Similarly, Sanders says that his policies to tackle inequality will shrink the racial economic gaps in the U.S.
The candidates' focus on shrinking racial gaps is a sign of a shifting conversation about race.
"What they're all recognizing is that these disparities are very much part of the American landscape and finding solutions to them mean addressing issues they're as broad as living in our country itself," said Hilary Shelton, director of the NAACP's Washington Bureau.
What Americans think
There isn't a lot of polling on the topic of reparations, but the polling that does exist points to a potential dilemma for candidates.
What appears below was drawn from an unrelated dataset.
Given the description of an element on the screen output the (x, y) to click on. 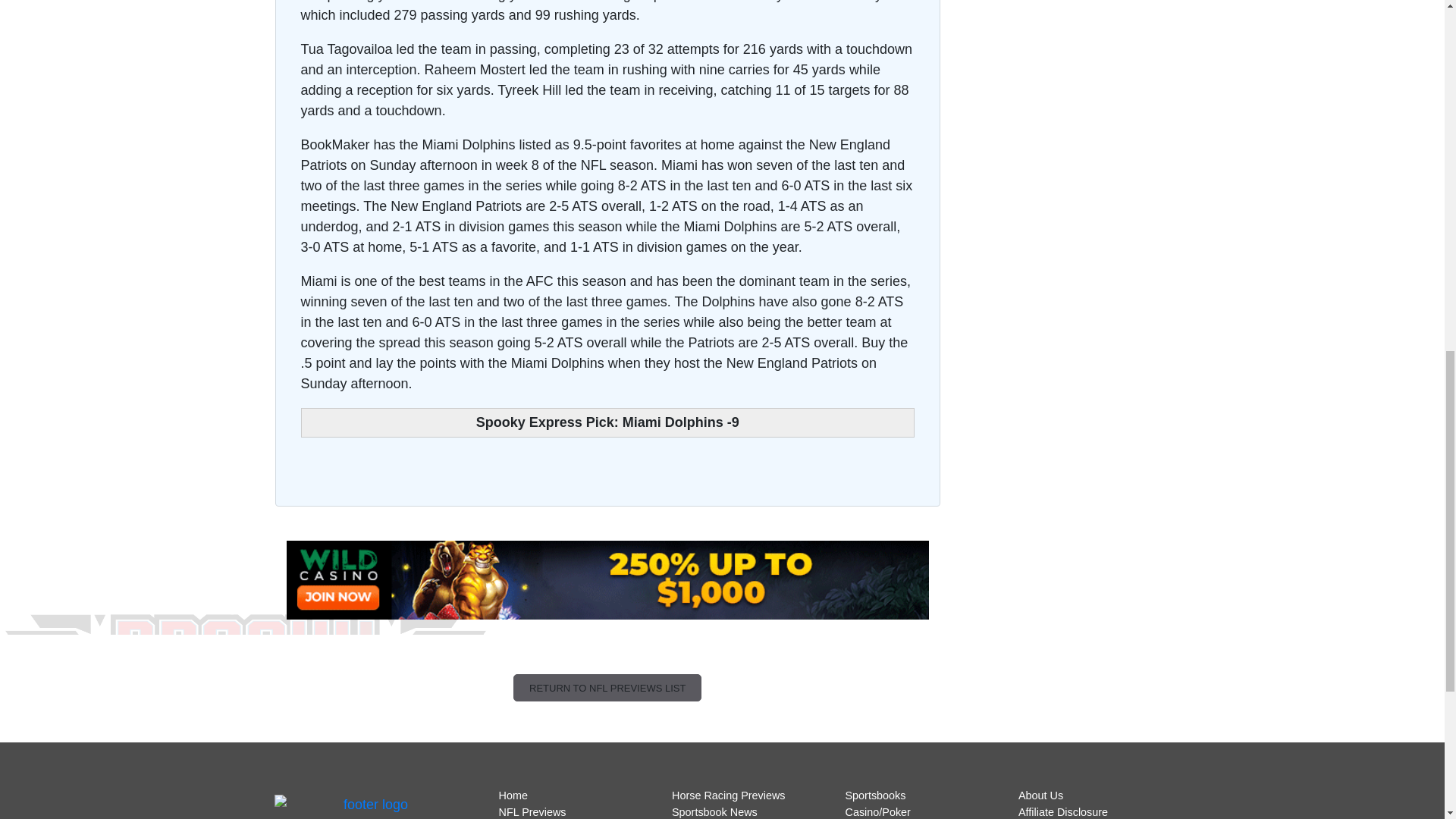
Home (513, 795)
RETURN TO NFL PREVIEWS LIST (607, 687)
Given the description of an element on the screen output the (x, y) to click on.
A 2016 Marist poll found that a majority of African-Americans support the policy. Black voters are one of the most important demographics for the Democratic party.
But then, that same poll showed that only 26 percent of Americans like the idea of reparations.
This may add reparations to a list of other progressive policy ideas, like Medicare-for-all and free college, which are popular among Democratic primary voters but potentially polarizing in a general election.
Hamilton, who is in favor of reparations, believes that polling like this doesn't mean the policy will stay unpopular forever.
"Not too long ago, Medicare-for-all was an idea that was criticized at the policy level as being pie in the sky," he said.
In that sense, the 2020 Democratic race is evidence that ideas can change — sometimes unexpectedly fast.